Being a foreigner in Singapore (not a permanent resident visa holder or citizen), has alot of drawbacks. We pay much much higher for health and education services, etc. Singapore no longer gives permanent residence visa to Filipinos for a couple of years now. They might in the future, we just cannot wait, and so is the move to Australia


----------



## koalabeard

I came here because of work, no regrets so far.


----------



## Joanne13

Opened up the Nursing times magazine and there was an advert. We had been talking brissie or San Francisco. Decision made


Believer in fate!


----------



## layz

I wish to go to australia n be a hotelier there..


----------



## precious_chua

*My first time, if ever*

The first time that I see Australia is the Video made by famous actor/singer Show Lo and Rainie Yang (both from taiwan) entitled "heartbeat love / 再一次心跳" the video is made for promoting the Tourism of Australia, and since the two did well on their last TW drama together, "Hai Pai Tian Xin aka Hi My Sweetheart" they were picked to do the video.

Based on the video, the place is really captivating, breathtaking and the people are nice too, well that's according to my mom who is already living in Australia (Vic) for two years now.


----------



## bloojet

Why Australia? Well, of course the high quality and standard of education they provide to their students. Given this, you will have the qualification you need for the job you desire and might as well secure your future. ^_^


----------



## Editor

One thing which certainly stands out is the fact that Australia has many different attractions for many different people.

Regards,


Mark


----------



## marimar1990

*land down under*

I've always prefer australia versus america, I actually had to choose between these two beautiful countries but I find myself favoring australia more..maybe it's because of bondi beach,


----------



## mark009

hi................
The que. is ..... Why did you choose Australia?
i select that becouse..........
There are many different reason why expats have moved to, and are looking to move to, Australia. It would be interesting to see the range of different reasons?

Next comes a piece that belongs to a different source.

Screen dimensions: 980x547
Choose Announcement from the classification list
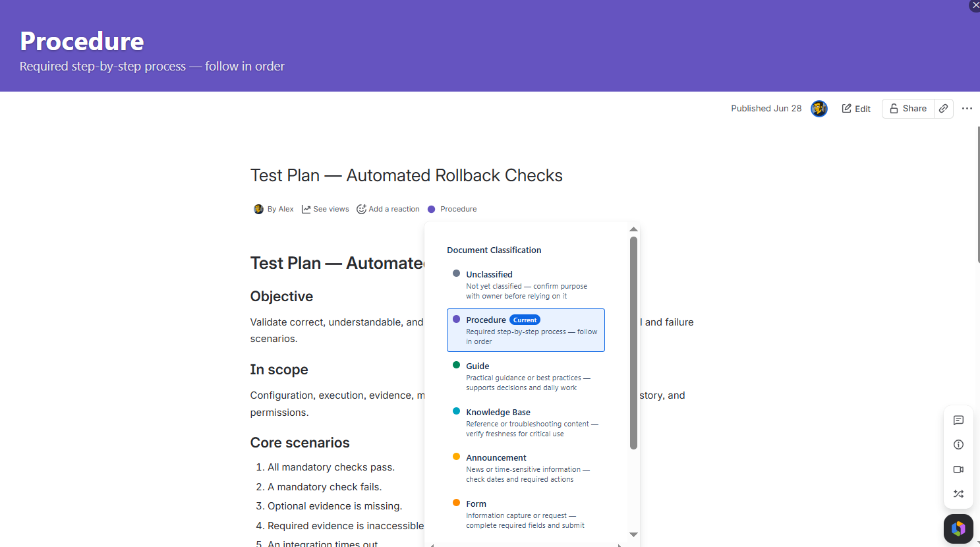click(526, 468)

Was it financial, health related, a fresh start, a new relationship, etc?
.......


----------



## mark009

hi my name is mark..................... i select australia............


----------



## mahajja

I would choose to further my education from Australia because the Australian Government gives scholarship consideration to the African countries,It so happens that my country is one of those and so yes-why not ! oh and besides, am not yet married so you never know


----------



## cjka

bloojet said:


> Why Australia? Well, of course the high quality and standard of education they provide to their students. Given this, you will have the qualification you need for the job you desire and might as well secure your future. ^_^


Which level of studies are you referring to?

I would agree to university/college studies but not for primary/secondary. Maybe going to year 11 or when they study for HSC.

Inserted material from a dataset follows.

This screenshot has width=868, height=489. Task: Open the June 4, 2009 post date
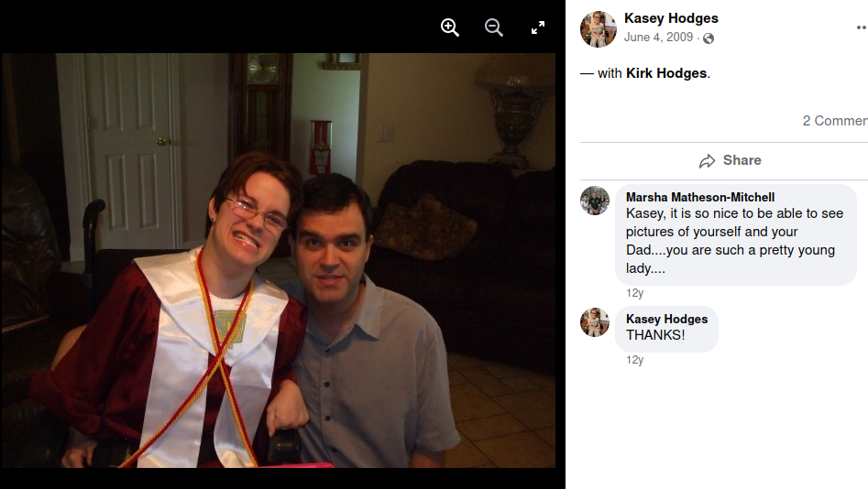coord(658,37)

High quality/standard is terribly missing for primary students.


----------



## cjka

marimar1990 said:


> I've always prefer australia versus america, I actually had to choose between these two beautiful countries but I find myself favoring australia more..maybe it's because of bondi beach,


Hahaha! And how many times have you been to bondi?


----------



## Hans

New here, and I would just like to say that I'd jump on the first plane if I could and head down under.
I'm 25 years old, living in Norway and I'm somewhat stuck here with a loan, my own flat and a job which I love. But overall I'd love a fresh start on my life somehow, and Australia has for many years tempted me more than anything else in this world.

I was close to travel down in my late teens, fresh from school and work as a volunteer for a year. I curse my self often for not doing just that.


----------



## mahajja

Hans said:


> New here, and I would just like to say that I'd jump on the first plane if I could and head down under.
> I'm 25 years old, living in Norway and I'm somewhat stuck here with a loan, my own flat and a job which I love. But overall I'd love a fresh start on my life somehow, and Australia has for many years tempted me more than anything else in this world.
> 
> I was close to travel down in my late teens, fresh from school and work as a volunteer for a year. I curse my self often for not doing just that.

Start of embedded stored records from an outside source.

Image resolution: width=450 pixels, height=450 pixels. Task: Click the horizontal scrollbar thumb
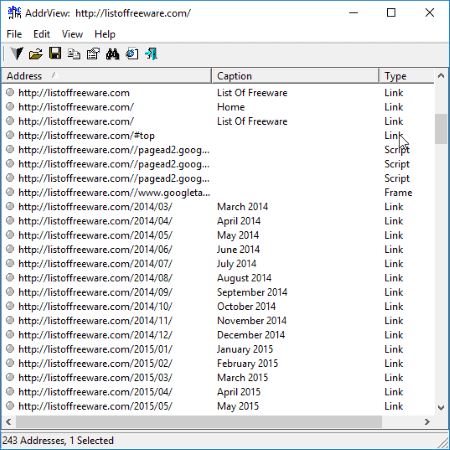[x=199, y=422]
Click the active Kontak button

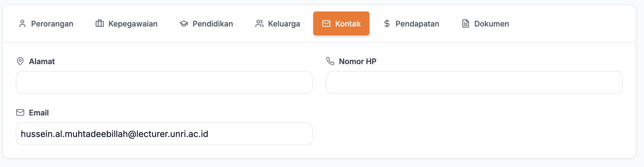click(x=341, y=23)
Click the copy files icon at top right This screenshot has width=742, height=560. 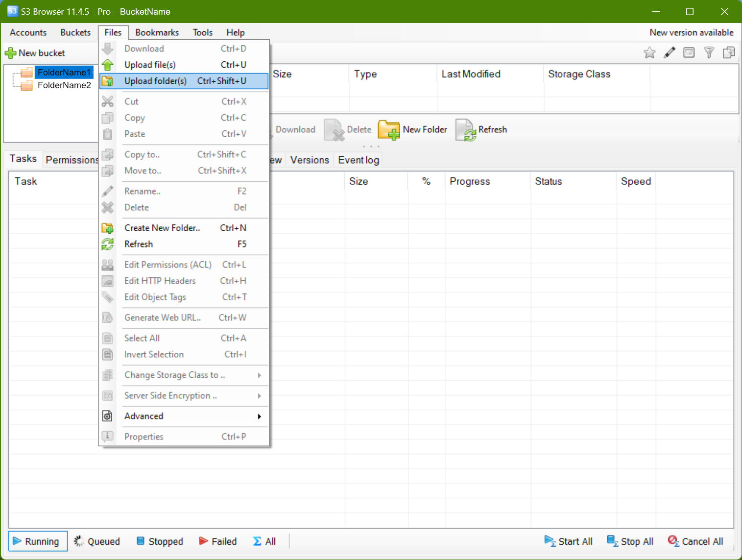click(x=729, y=52)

Hi Hans, you really deserve a second chance to make your dream come true.Pursue your dream-Action is very important and besides, you have joined the right site.Good Luck!


----------



## onedot

Hi all, I am a newbie. Pleased to meet you all.

I wouldn't have come here if I didn't meet my husband. Australia has given me life. I have made Australia my home and I feel like I'm home.


----------



## AuFan

I personally chose Australia for my next traveling destination because many of my friends go there and somehow they don't come back as they enjpy it too much, I figured got to see with my own eyes.


----------



## sherdizzle

There is finite of reason to choose australia. Here is full of opportunity. I am doing busines s. going very nicely. People are so helpful. nature and weather I have no word to say about that


----------



## alabis

As to, the reasons are diverse:
1. Climate: No cold winters like in Canada. 
2. Preservation: The continent has been stable for ages. The wildlife survivors validate the thesis. 
3. A developed nation with developed public institutions, no need to think how the situation might change once the 20-year ruling dictator (Daddy) passes away. 
4. Declaration of values. I like the government has been clear as to Islamic lifestyles in Australia. 
5. Geographic isolation. 
6. Small population.


----------



## Antoine Hixon

Australia is one of my favorite country and I often visit Australia due to my job meetings, training or conferences. I am thinking of shifted Australia with my family and it will be due to my job priority.


----------



## MetronHellas SA

It's a beautiful country with economic growth, great people and places. Therefore business opportunities are greater for everyone.


----------



## Evromankov

The main reason because I want to Australia is my family. In Russia I don't feel myself in safety it's very dangerous country. I'm afraid for my wife and my child. Our education is awful now. Besides, I heard a lot about australian mentality, it's very suit for our characters. In Russia people are very cruelty and depressive.


----------



## Move Migration

I chose Australia because of it's good balance. There are job opportunities (able to start my own business: http://movemigration.com), good mix of cultures, both city and country, beaches and mountains...it's a beautiful place!


----------



## olivetreez

Australia was really not our first choice country but I think we will easily adapt here than in North Americas


----------



## Moanah

Health related for me


----------



## UOBKayHian

olivetreez said:


> Australia was really not our first choice country but I think we will easily adapt here than in North Americas


Really? But i think the wild animals are pretty bad..


----------



## heester

The 'dangerous' animals always seem to be one of the main concerns for most. However, I do not believe there is in fact a great risk. Especially not in the major cities. On top of that, there is a lot of over exagerration on how poisonous some animals are.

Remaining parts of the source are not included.